[Stored data]
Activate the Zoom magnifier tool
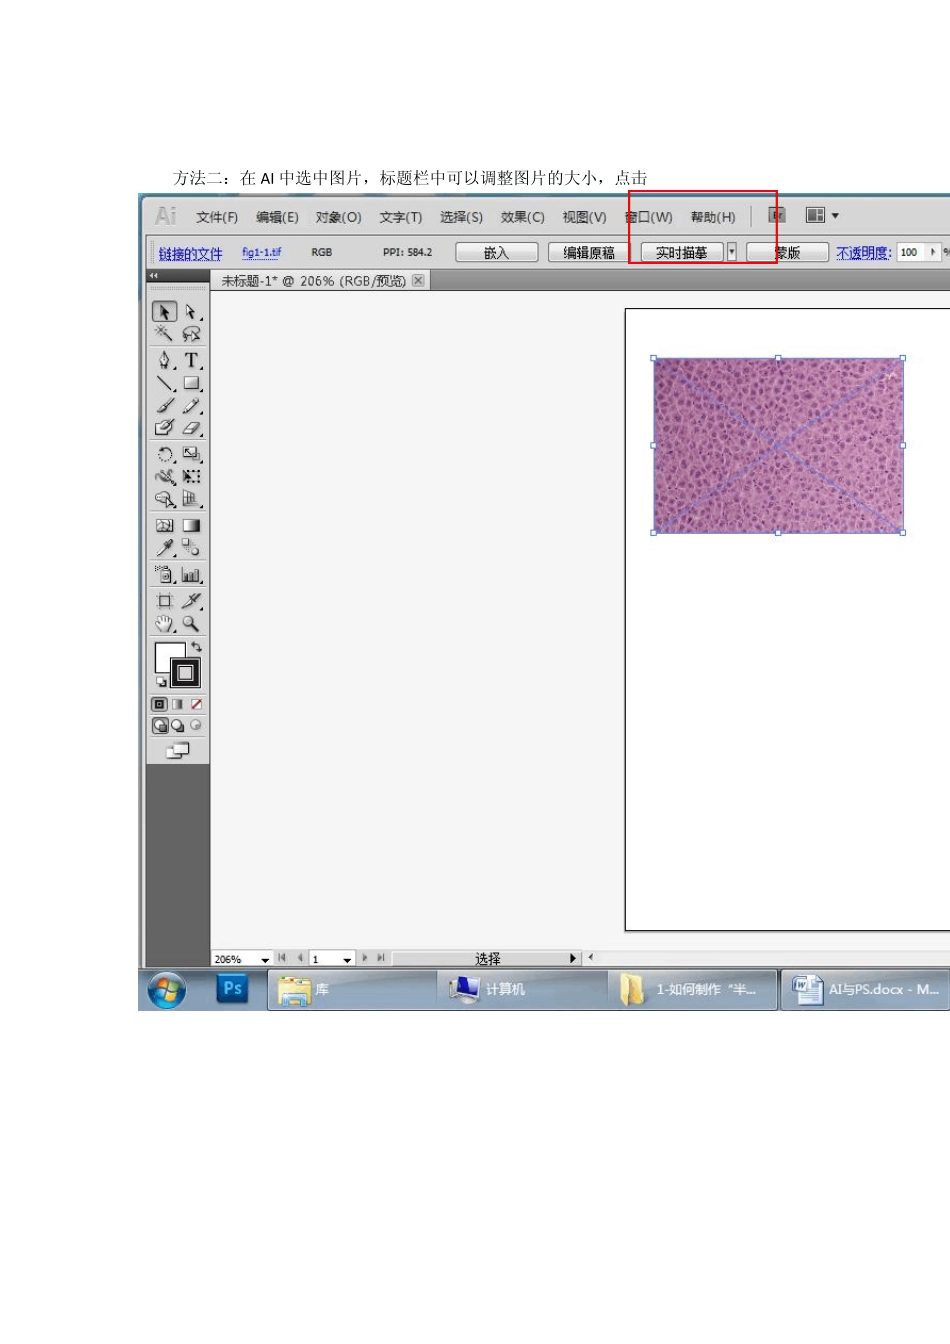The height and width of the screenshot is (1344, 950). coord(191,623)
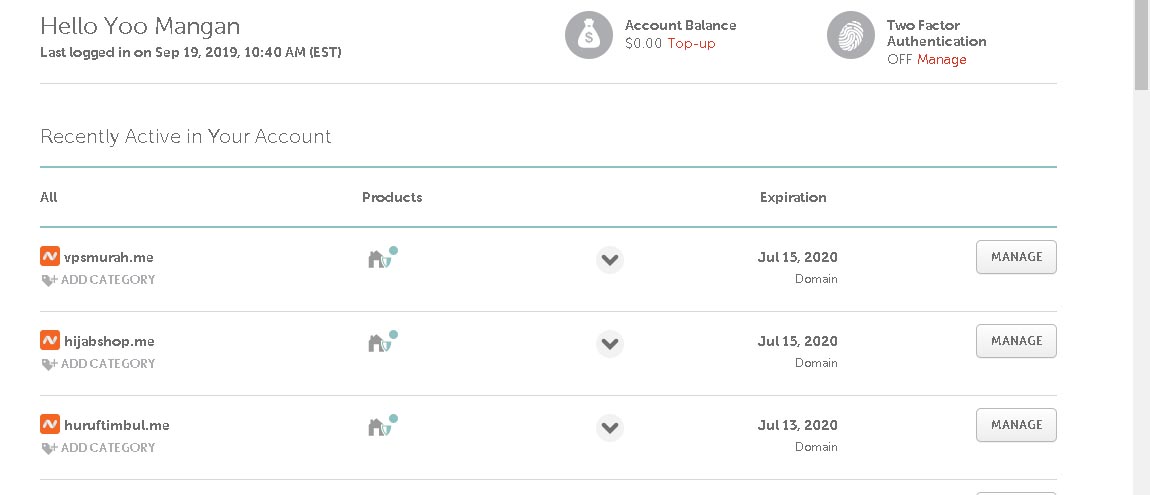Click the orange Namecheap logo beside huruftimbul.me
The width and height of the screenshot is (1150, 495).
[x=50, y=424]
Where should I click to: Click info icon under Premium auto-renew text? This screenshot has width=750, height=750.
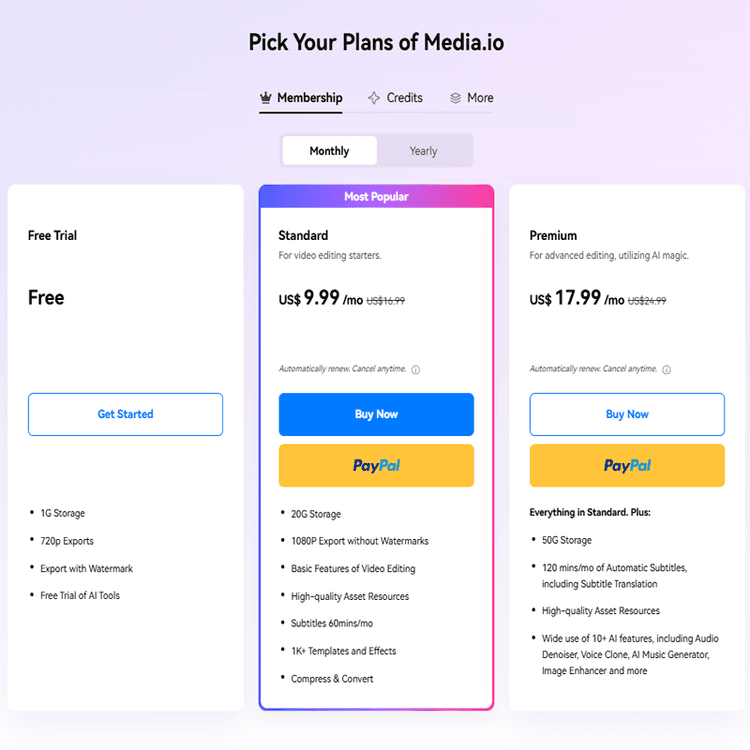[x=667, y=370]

* * *

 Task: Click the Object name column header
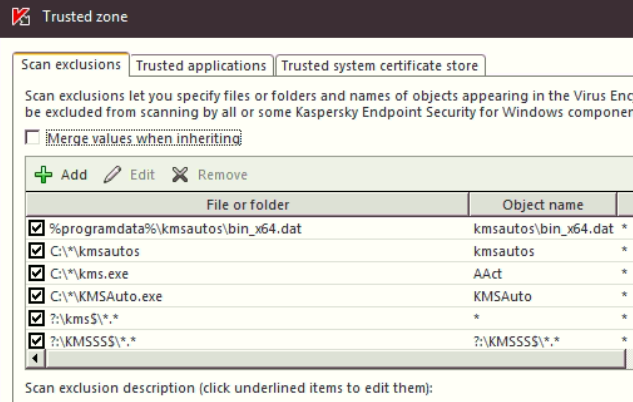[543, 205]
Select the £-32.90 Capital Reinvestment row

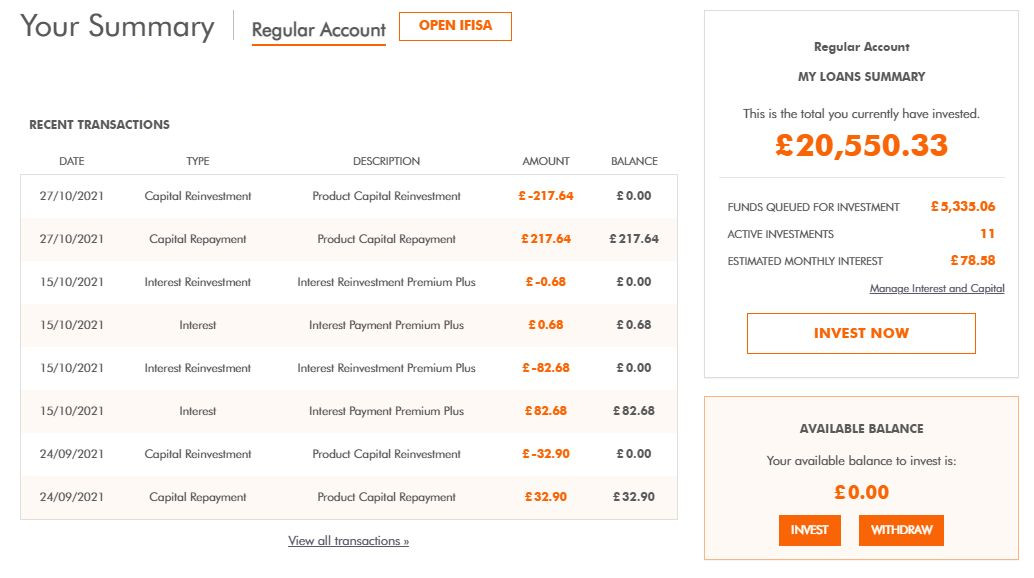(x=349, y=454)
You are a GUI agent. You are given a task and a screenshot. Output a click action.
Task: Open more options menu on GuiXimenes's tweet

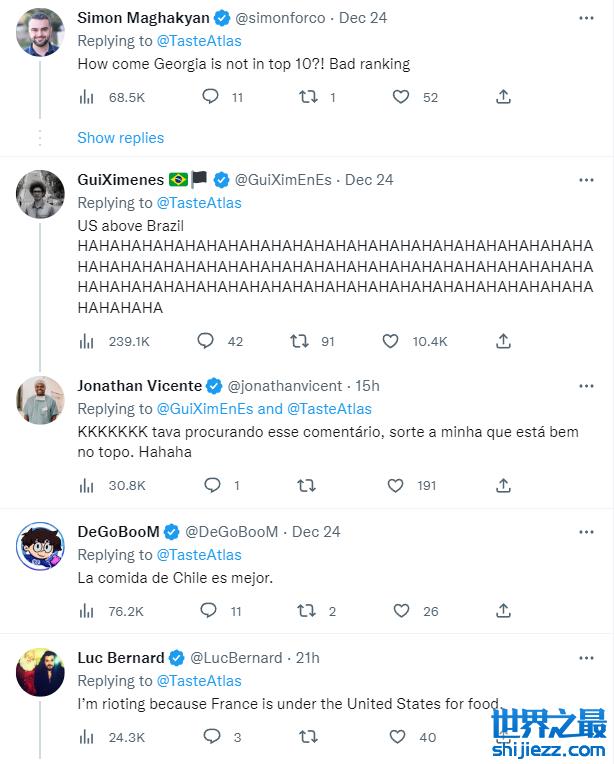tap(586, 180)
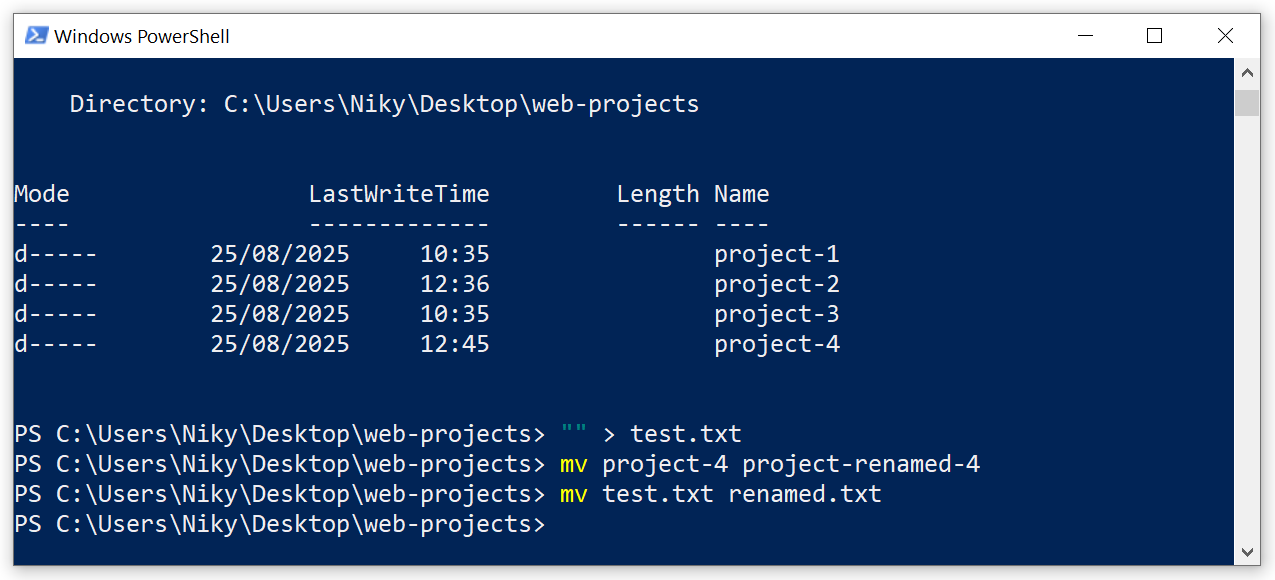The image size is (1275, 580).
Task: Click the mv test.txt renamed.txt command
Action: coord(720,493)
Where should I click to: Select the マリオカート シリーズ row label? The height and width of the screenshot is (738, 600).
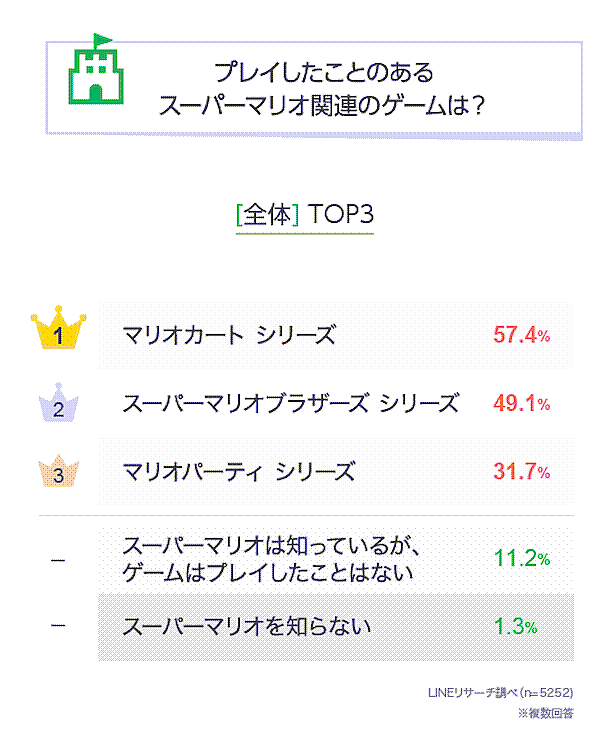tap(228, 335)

§ Problem requirements
Both boundary lines included, write out word for word only the lines above from the one containing "Task: Click the Object name column header" to the one containing "You are a GUI", leaving out any pictures.

§ Solution to this exercise
 Task: Click the Object name column header
[543, 205]
Select the £-32.90 Capital Reinvestment row

(x=349, y=454)
You are a GUI agent. You are given a task and a screenshot. Output a click action.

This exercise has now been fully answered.